So Victor went “down state” with his brother Willie and Sam Blow to shoot reedbirds, and railbirds, and ducks in the marshes, rowed across the river to fish in the New Jersey creeks, skated on the river in winter nearly up to Philadelphia, and galloped over the fields foxhunting.
“You ought to join in Victor’s pleasures more, my dear, unless you’re anxious to lose him,” Lizzie Blow advised Margaret. “It’s a poor plan to let a man find out how well he can amuse himself without you.”
Margaret’s eyes filled with tears. She did join in Victor’s pleasures! With her own hands, she made him sandwiches of ham, home-cured in the old grey smokehouse that huddled under its mantle of heaven-blue wistaria; she ate, with cries of delight, the fat little reedbirds he shot; she patted his horses, timidly offering them apples while she tried to hide her terror at their bared teeth and jerking heads; and she saw that drinks were always ready when he and Willie and Sam came trooping in, steaming punch when they were cold and muddy, frosty mint juleps when they were hot and dusty. And it was to “The Maples” they always returned, not to “Meadowbrook,” the Blows’ house, nor to “Riverview,” where Willie and poor Priscilla lived in expensive muddle. Remembering this helped Margaret to bear Lizzie’s trying remarks with fortitude. And she would rather have died than tear around the country as Lizzie did on Sam’s wildest horses, with her cheeks like fire, making such a figure of herself.
Victor had brought Margaret home to his father’s house in Delaware; and two years later the elder Mr. Campion died, leaving the place to his son. She loved it, inside and out; the trees so tall they seemed to hold the sky, the gold-green lawn, the carriage sweep, and the fountain in front of the house, with its great sheaf of white and green iron calla lilies and leaves, each lily sending up a jet of water. She loved the big grey house with its cupola and porches; the round beds of asters that were blooming when Victor brought her home, the pears that were dropping, heavy and golden from the golden sun. She loved the view of the river, blue, or slate-colored, or café au lait, with its sailing ships. She loved the negro servants, their soft voices and ready laughter and melancholy songs. She loved her deep carpets, the snowdrift of her bed, the delicious food that old Chloe cooked. And oh, she did love her pretty clothes, after piecing and contriving and making over her old dresses for so long! Her gowns of apple-green glacé, black velvet, mauve and primrose silk, her black lace shawl with its swirling ferns and deeply petalled edge, her white lace shawl as delicate as frost-work; her little parasols the shape and color of hyacinth bells; and the pearl and primrose tinted gloves; and small white mists of cobweb pocket-handkerchiefs, fragrant from lavender fagots.
And she loved Victor, too.
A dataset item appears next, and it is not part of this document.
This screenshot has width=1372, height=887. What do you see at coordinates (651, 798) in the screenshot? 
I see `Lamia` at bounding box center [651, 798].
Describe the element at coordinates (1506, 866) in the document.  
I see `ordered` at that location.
She loved him very much, indeed.
As she had told him, she did so want to please him! But there was only one thing he didn’t have that he wanted, and that was a son.
So kneeling in church in her best shawl and bonnet, and by the broad bed in her long-sleeved high-necked nightgown and lace-frilled nightcap, she sent up prayers detailed as marketing lists:
“Dear God, please bless Victor and Baby” (or “Maggie and Baby,” or “Maggie and May and Baby,” as time went on) “and let her not have so much trouble with her teething; and bless Mamma and Papa, and bless Henry, too, but don’t let him ask Victor for any more money; and make old Chloe not so cross; and make me good and make my sore throat well; and keep us in safety and happiness and give us a little boy. Amen.”
III
Nobody could keep away from the parlor, because Papa was there, home again. Old Chloe, in a clean yellow print sprigged with scarlet and a fresh turban, brought eggnog; Albert carried in logs for the fire; and old Toot, though he knew perfectly well he had no business to, looked in to say that he was trying to teach the little yellow cow’s two-day old calf to suck. As for the little girls, they couldn’t get near enough to Papa. But it was to Mamma that all his being was pouring out, pouring out.
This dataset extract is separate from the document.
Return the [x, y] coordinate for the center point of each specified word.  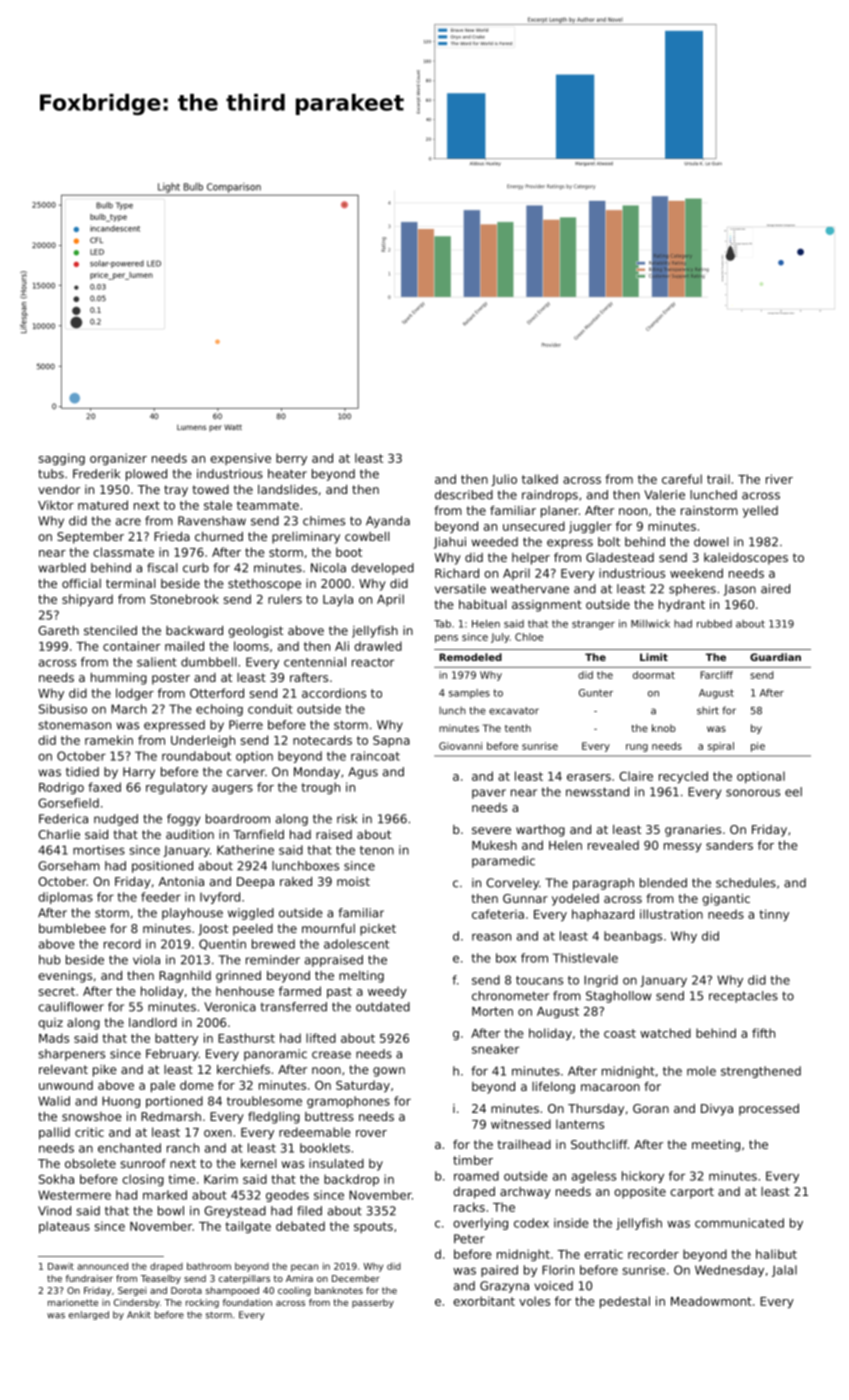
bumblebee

They gave him his birthday presents right away—they simply couldn’t wait any longer. Mamma had embroidered him a pair of slippers—tigers! They quite frightened Lily, the tigers stared at her so, and showed such red tongues. It had been a great piece of work, calling not only for black Berlin wool, and white, and light and dark scarlet, but seven different shades of brown. And then such a question as to whether the background should be bright sky-blue or pale green. All the little girls had given their opinions.
Then she had had her own hair and theirs made into a watch-fob for him; and even that wasn’t all, for old Toot had driven them to Wilmington one day to the photographer’s, and they had had their Cartes de Visite taken. The little girls could have spent hours gazing at their pictures, and Mamma herself took a good many looks.